Return only the lines below starting at the line containing "Task: Select the ONE-KEY" and ending at the line containing "Open the Grupa", both included, exactly as they are and with no pictures.
[[ RECORDS PROVIDED, beginning ]]
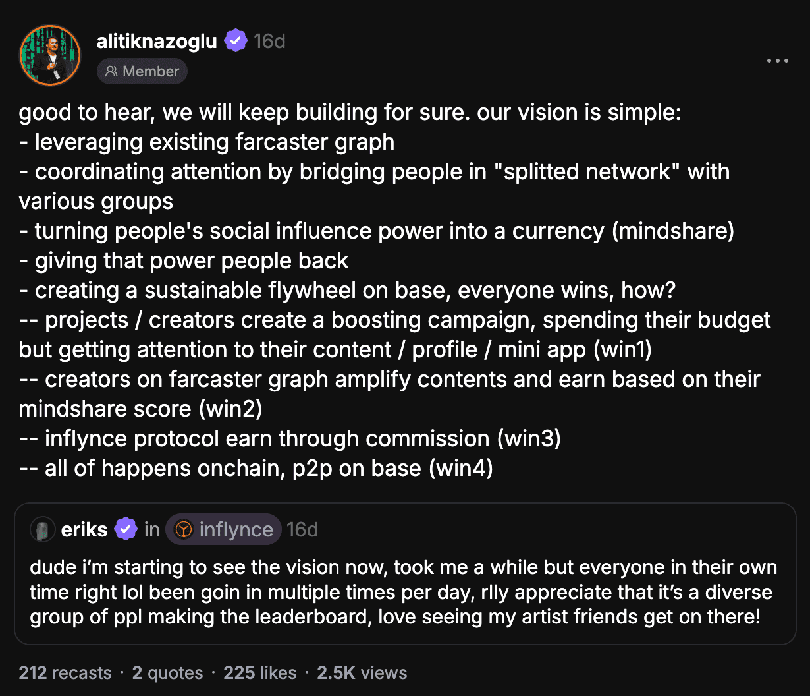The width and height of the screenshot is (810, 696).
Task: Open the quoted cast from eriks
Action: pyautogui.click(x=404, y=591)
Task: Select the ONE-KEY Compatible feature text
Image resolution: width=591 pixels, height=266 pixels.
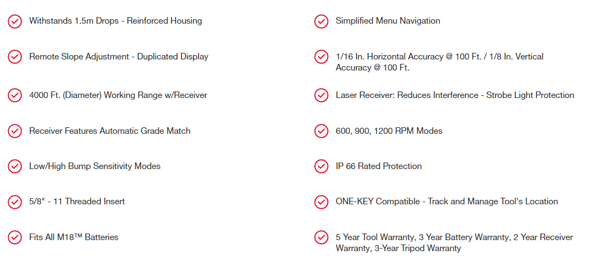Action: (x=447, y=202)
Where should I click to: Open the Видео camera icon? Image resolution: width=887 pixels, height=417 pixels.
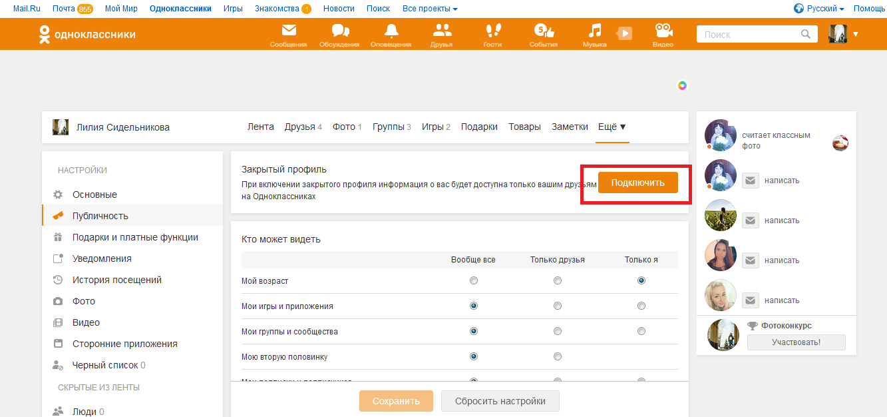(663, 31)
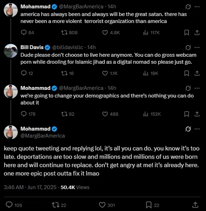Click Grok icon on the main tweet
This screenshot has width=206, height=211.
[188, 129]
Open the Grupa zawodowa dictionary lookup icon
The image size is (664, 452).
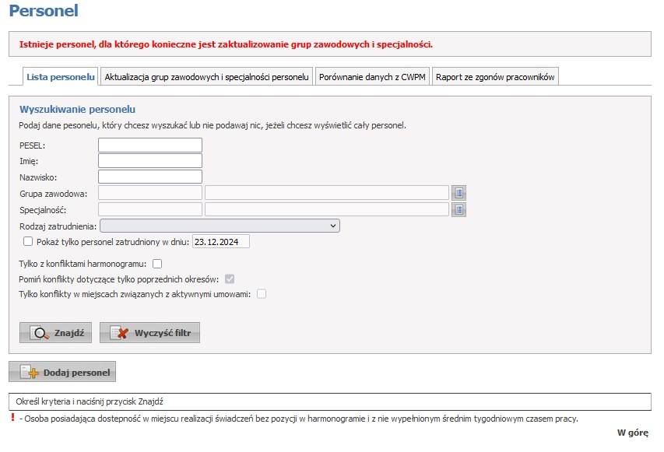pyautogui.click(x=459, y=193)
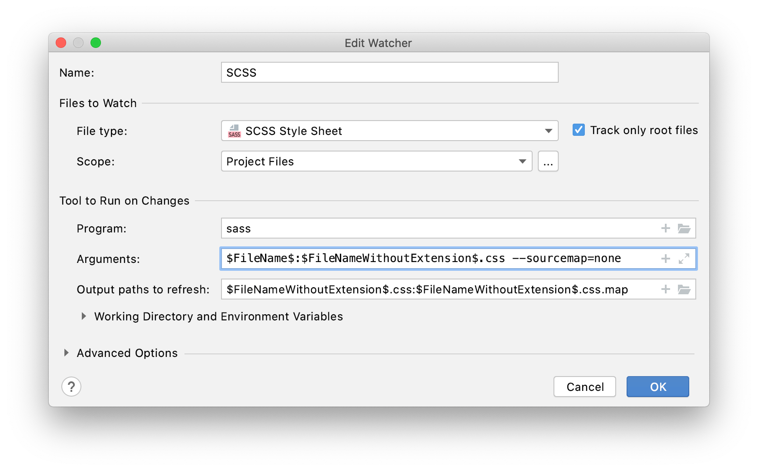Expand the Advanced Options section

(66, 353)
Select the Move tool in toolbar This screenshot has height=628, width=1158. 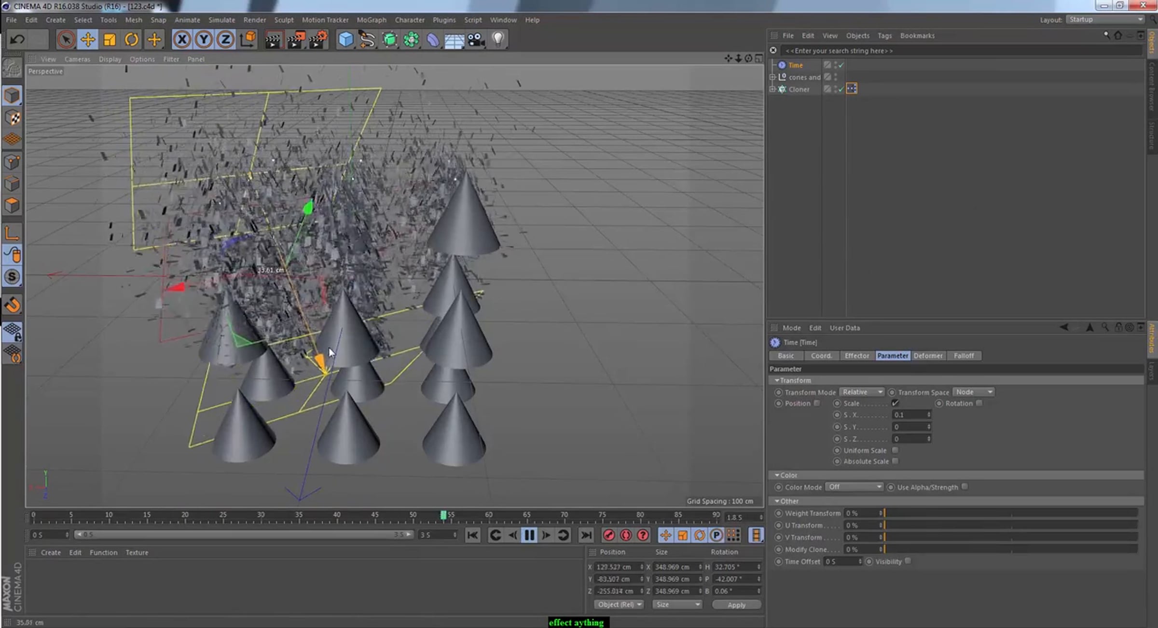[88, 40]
[[ RECORDS PROVIDED, end ]]
[[ RECORDS PROVIDED, beginning ]]
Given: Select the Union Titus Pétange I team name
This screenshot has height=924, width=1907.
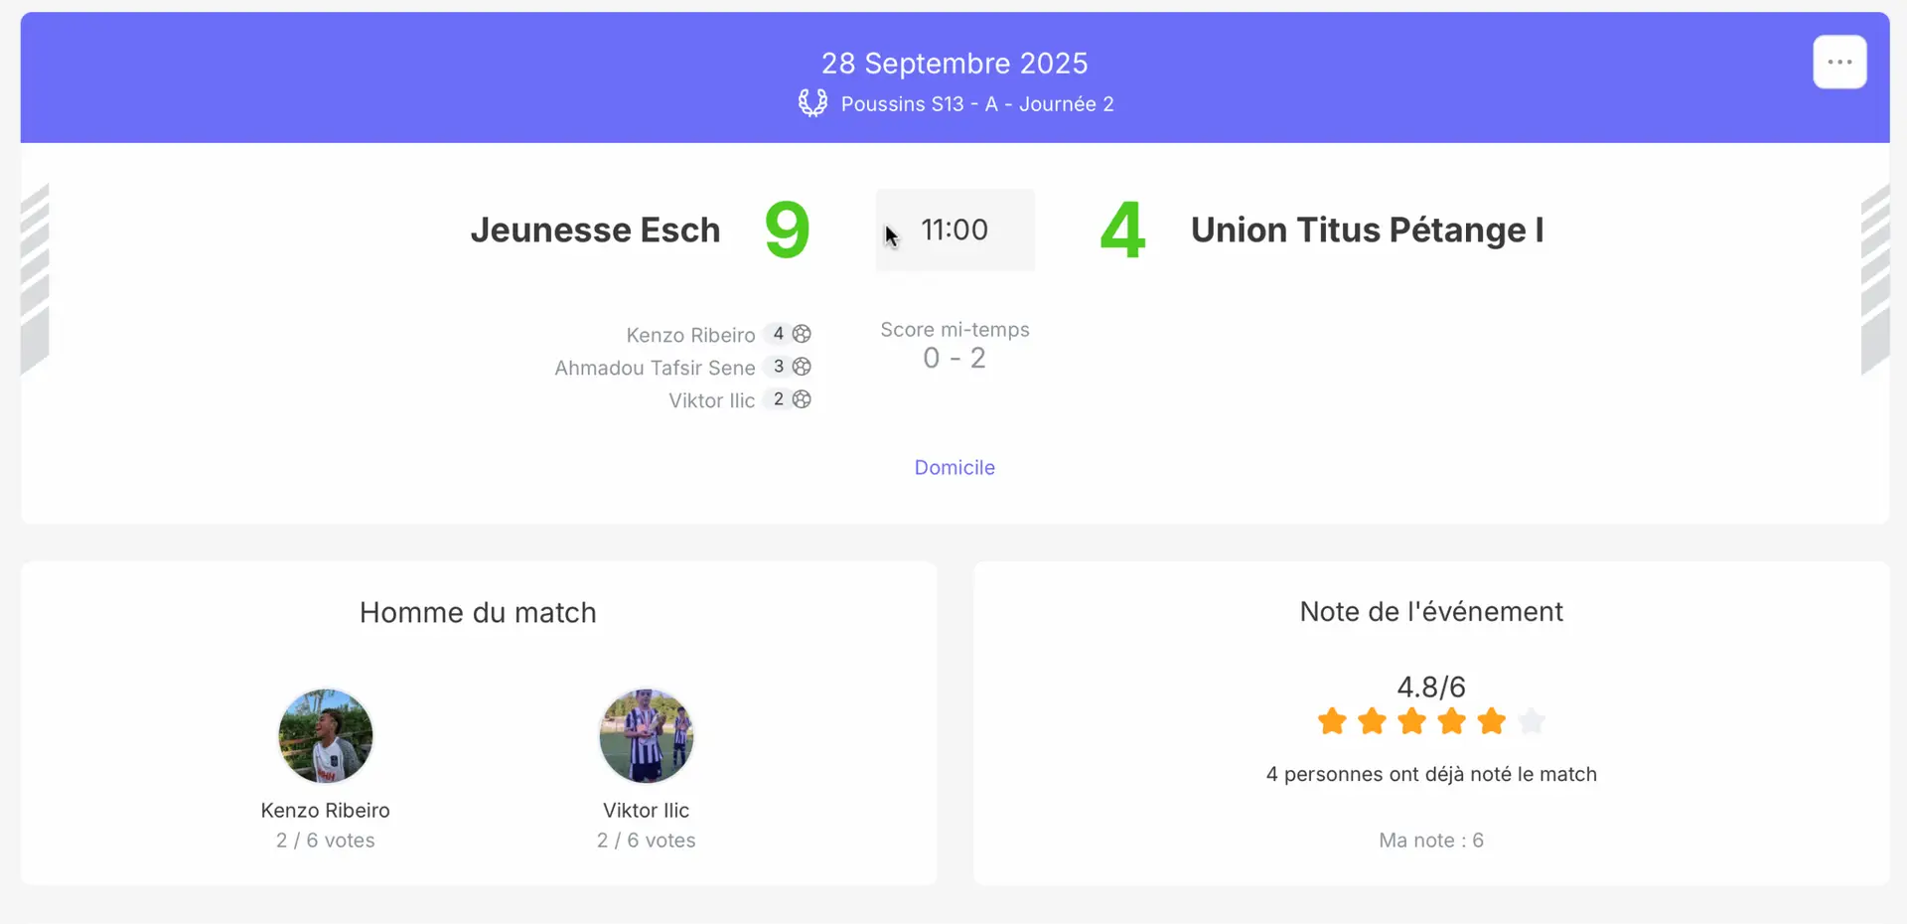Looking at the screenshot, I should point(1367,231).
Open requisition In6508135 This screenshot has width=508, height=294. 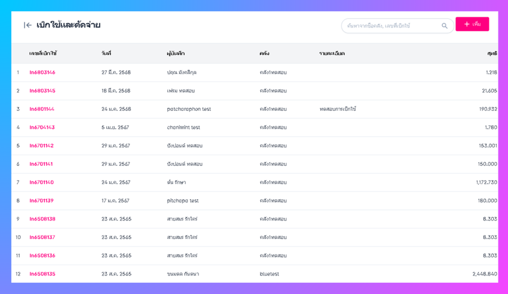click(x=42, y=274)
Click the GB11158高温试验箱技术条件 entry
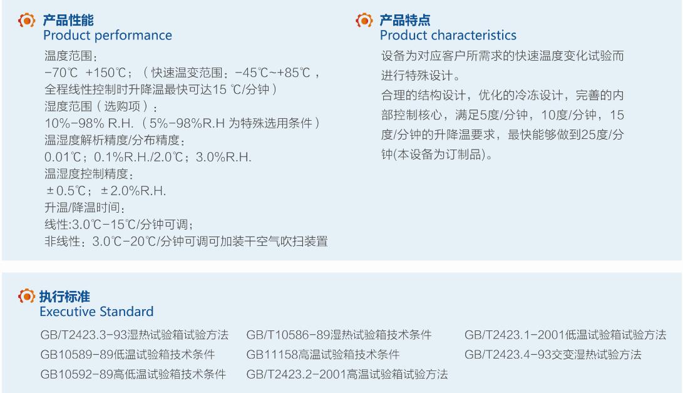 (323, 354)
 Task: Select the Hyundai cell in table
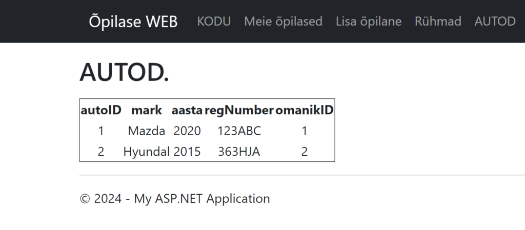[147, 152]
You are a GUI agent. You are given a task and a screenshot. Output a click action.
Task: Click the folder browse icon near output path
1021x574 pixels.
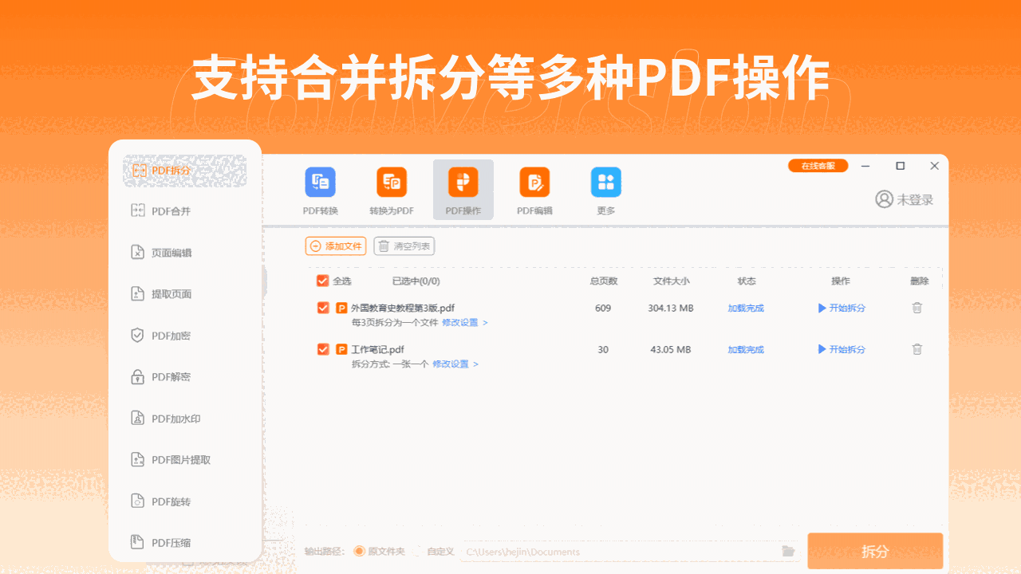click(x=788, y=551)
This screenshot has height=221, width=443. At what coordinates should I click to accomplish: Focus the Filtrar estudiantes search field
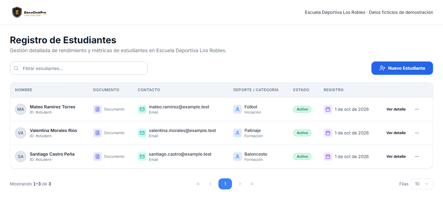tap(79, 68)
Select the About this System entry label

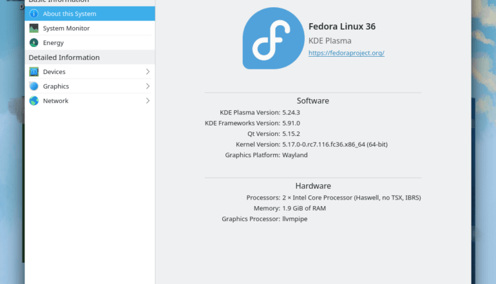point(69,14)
[[ RECORDS PROVIDED, end ]]
### TASK SOLUTION
Task: Select the ONE-KEY Compatible feature text
Image resolution: width=591 pixels, height=266 pixels.
Action: (x=447, y=202)
Where should I click to: Open the Видео camera icon? Image resolution: width=887 pixels, height=417 pixels.
(663, 31)
Click Grok icon on the main tweet
This screenshot has width=206, height=211.
[188, 129]
Open the Grupa zawodowa dictionary lookup icon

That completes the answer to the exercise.